## What this task involves:
Return exactly the span of lines that opens with the line containing "Select the 2k frequency axis tick label" and closes with the last line of the data, inclusive.

## Supplied entries:
____
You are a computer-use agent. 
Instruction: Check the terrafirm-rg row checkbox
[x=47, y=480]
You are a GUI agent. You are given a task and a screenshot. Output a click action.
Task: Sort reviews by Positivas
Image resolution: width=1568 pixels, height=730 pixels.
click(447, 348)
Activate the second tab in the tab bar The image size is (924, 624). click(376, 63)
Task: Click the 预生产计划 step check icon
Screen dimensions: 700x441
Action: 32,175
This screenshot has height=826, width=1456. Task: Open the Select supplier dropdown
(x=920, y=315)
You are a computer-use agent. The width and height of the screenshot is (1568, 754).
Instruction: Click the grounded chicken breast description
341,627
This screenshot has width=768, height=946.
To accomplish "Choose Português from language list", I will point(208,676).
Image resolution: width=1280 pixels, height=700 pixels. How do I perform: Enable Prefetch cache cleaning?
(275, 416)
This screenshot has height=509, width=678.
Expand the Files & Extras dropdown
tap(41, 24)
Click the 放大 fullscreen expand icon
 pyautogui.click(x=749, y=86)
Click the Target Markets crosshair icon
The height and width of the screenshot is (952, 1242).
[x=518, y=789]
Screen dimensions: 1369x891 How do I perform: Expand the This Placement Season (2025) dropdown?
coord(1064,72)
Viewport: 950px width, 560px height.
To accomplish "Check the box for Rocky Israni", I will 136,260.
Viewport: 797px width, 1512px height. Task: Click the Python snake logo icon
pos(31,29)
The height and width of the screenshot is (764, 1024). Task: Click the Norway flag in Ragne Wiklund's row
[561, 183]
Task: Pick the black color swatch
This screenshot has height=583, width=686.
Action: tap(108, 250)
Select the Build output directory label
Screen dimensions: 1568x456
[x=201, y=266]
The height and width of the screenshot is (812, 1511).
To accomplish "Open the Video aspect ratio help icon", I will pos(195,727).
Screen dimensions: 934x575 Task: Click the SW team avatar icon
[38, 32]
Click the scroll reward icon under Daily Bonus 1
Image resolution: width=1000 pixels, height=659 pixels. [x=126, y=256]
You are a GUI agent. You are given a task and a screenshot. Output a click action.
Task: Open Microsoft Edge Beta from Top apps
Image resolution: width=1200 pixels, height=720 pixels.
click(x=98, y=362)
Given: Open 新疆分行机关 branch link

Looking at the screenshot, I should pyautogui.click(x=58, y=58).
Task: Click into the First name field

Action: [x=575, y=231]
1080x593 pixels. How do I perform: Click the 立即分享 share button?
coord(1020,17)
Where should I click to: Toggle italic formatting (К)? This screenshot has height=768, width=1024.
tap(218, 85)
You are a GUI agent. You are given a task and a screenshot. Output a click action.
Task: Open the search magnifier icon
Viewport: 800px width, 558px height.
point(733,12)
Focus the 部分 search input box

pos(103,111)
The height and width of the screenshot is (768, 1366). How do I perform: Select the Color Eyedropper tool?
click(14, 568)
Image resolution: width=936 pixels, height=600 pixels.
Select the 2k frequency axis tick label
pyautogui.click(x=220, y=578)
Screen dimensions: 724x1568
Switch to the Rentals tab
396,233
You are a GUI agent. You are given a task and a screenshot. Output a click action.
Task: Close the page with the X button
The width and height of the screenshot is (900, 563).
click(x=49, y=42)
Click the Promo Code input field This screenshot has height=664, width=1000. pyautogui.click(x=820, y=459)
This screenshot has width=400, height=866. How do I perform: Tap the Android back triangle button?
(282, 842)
____
## Response box:
Select the 2k frequency axis tick label
pyautogui.click(x=220, y=578)
Screen dimensions: 724x1568
Switch to the Rentals tab
396,233
You are a GUI agent. You are given a task and a screenshot. Output a click action.
Task: Close the page with the X button
The width and height of the screenshot is (900, 563).
click(x=49, y=42)
Click the Promo Code input field This screenshot has height=664, width=1000. pyautogui.click(x=820, y=459)
This screenshot has width=400, height=866. How do I perform: Tap the Android back triangle button?
(282, 842)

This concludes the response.